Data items

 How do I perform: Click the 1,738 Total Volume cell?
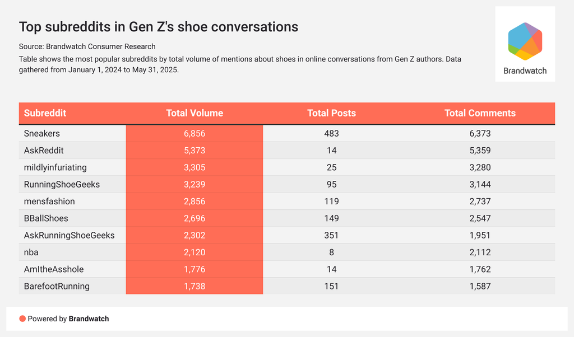pos(195,286)
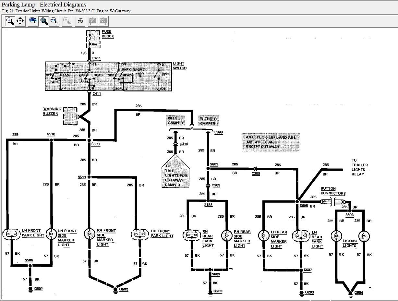The width and height of the screenshot is (398, 301).
Task: Set zoom to 100% actual size
Action: [x=33, y=21]
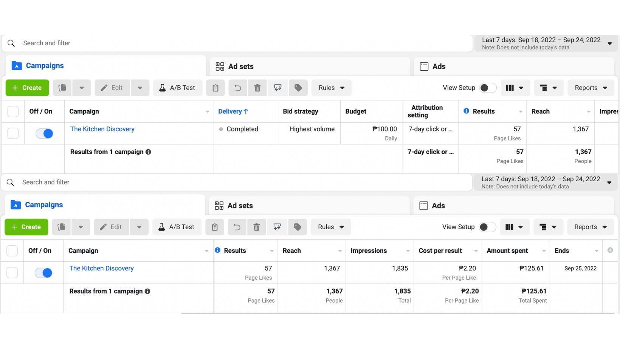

TASK ITEM: All that is needed is the data above, repeated exactly, without the pictures.

EXERCISE SOLUTION:
 How do I perform: Click the 1,738 Total Volume cell?
pos(195,286)
The width and height of the screenshot is (398, 301).
Task: Set zoom to 100% actual size
Action: [x=33, y=21]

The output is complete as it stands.